Train maintenance workers in Gauteng, South Africa, down tools

Train operations throughout Gauteng, South Africa halted Monday as workers downed tools. Members of the United National Transport Union (UNTU) are demanding a 10 percent pay increase, R1,600 housing and R800 transport allowances, a 55 percent company paid medical contribution and an end of the year bonus of R20,000.

Employer Bombela is offering an 8.6 percent pay increase and a R1,700 increase in the minimum wage with no bonus. The company has refused UNTU’s call to open its books to assess the affordability of the claim.

Workers say they sleep over on the job in containers because they cannot afford upmarket rents or the travel costs.

South African power workers take wildcat action over bonus payments

Power workers in South Africa are striking in several Eskom power plants over bonus payments.
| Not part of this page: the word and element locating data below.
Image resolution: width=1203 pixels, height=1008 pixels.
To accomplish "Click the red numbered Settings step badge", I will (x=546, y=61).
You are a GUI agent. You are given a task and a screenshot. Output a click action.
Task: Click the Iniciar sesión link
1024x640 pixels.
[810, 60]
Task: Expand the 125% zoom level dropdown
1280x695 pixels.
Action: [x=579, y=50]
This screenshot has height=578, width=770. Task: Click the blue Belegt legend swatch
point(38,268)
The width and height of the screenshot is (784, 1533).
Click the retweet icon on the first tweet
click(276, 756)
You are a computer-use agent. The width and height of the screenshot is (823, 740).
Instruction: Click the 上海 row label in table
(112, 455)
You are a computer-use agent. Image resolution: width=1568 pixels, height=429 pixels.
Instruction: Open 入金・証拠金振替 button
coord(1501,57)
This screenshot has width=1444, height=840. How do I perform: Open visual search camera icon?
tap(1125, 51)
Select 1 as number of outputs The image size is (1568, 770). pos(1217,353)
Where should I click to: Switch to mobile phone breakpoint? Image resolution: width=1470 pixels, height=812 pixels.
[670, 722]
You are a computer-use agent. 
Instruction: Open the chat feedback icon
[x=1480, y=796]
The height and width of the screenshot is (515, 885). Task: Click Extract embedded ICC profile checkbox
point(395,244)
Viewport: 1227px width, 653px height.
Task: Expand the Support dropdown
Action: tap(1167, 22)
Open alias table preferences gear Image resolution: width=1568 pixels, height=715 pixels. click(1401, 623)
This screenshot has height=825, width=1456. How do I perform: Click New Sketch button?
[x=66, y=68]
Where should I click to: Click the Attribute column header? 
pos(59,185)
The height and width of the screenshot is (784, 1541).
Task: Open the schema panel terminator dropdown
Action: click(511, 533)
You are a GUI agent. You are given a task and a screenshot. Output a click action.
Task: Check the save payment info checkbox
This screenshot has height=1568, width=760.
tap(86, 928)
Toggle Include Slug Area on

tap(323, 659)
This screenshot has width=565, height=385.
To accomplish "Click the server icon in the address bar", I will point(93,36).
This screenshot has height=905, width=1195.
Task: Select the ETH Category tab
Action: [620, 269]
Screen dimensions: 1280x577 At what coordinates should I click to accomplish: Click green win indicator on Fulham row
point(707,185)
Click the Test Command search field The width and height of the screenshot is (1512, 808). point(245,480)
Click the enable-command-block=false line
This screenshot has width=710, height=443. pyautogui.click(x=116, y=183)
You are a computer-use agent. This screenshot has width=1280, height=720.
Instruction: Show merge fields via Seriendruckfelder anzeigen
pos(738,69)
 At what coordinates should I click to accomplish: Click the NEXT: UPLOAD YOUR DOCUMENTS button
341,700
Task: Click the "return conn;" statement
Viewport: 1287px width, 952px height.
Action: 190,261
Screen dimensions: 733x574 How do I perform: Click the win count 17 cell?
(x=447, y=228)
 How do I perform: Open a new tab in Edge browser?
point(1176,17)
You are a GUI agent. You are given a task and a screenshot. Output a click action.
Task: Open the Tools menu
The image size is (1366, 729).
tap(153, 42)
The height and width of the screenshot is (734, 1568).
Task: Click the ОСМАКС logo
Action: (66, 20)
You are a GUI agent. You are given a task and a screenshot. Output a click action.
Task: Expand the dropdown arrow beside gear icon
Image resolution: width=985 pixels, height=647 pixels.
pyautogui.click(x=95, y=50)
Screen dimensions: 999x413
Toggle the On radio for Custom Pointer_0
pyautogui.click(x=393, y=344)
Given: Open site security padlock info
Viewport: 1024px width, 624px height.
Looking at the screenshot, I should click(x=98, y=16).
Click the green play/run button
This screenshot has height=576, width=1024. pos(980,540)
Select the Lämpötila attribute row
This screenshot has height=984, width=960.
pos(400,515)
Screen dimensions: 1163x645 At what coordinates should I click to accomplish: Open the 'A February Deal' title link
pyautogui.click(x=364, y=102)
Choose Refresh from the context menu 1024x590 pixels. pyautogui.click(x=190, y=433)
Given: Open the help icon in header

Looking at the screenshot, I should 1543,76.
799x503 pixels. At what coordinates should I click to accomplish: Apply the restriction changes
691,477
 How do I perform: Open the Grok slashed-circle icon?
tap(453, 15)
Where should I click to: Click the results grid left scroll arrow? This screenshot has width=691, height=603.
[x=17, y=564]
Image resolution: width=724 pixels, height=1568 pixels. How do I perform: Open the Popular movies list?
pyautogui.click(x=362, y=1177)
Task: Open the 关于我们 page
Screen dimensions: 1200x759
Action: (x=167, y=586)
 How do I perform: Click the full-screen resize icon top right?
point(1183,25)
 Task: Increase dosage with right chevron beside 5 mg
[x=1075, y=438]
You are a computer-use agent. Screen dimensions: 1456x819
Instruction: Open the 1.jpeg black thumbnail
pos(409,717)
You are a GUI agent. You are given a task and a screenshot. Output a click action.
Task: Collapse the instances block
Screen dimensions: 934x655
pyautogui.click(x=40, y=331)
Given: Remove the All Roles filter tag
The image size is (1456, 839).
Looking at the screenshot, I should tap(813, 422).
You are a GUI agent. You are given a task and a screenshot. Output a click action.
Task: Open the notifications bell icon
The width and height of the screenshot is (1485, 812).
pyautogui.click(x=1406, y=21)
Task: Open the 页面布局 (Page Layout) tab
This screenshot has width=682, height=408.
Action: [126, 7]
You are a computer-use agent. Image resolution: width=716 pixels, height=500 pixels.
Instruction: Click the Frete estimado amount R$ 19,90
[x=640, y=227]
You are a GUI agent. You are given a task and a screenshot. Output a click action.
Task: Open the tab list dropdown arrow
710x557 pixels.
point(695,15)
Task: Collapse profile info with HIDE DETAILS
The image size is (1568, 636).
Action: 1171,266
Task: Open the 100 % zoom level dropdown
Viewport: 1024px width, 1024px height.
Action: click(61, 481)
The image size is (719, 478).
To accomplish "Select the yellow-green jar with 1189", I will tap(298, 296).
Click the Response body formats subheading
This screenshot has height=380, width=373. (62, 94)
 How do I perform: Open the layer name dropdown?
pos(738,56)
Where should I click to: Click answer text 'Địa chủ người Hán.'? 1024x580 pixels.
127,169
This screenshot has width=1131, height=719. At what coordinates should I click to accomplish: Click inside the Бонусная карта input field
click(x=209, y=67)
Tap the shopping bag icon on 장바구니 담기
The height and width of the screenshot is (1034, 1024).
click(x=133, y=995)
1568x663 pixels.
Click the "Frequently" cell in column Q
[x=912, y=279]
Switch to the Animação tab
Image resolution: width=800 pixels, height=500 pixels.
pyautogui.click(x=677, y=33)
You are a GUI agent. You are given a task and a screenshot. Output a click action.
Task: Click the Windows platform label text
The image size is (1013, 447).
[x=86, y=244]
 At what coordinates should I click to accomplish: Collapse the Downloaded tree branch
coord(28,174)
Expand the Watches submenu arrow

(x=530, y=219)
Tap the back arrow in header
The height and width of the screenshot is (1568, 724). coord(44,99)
The National Union of Mineworkers says its members are taking unofficial action.

Eskom has offered a 7 percent pay increase but refuses to pay a bonus.

Power cuts were expected from Tuesday between 5 a.m. and 10 a.m., and 5 p.m. and 10 p.m.

Eskom is mobilising the South African Police Service to threaten pickets, accusing workers of stopping coal deliveries to power stations and intimidating drivers.

Kenyan doctors and nurses to strike over hardship allowance

Members of the Kenya National Union of Nurses and the Kenya Medical Practitioners and Dentists Union in Elgeyo Marakwet county are threatening to strike if hardship allowances are not re-instated.

The allowances for 18 workers were arbitrarily scrapped by the Department of Health (DoH), claiming they are not eligible because the county they are training in is not a hardship area.

The DoH has been given until next Monday to pay up or the hospitals will be paralysed.

Nigerian oil workers union sabotage strike

On Wednesday, the National Union of Petroleum and Natural Gas Workers of Nigeria suspended strike action that had begun Saturday in Akwa Ibom State for the reinstatement of 300 sacked workers.

The union acquiesced to the request of the Director-General of the Department of State Security Service, even though the country only had seven days energy supplies left.

The dispute has been ongoing for years as the offshore oil maintenance companies act outside the country’s labour laws.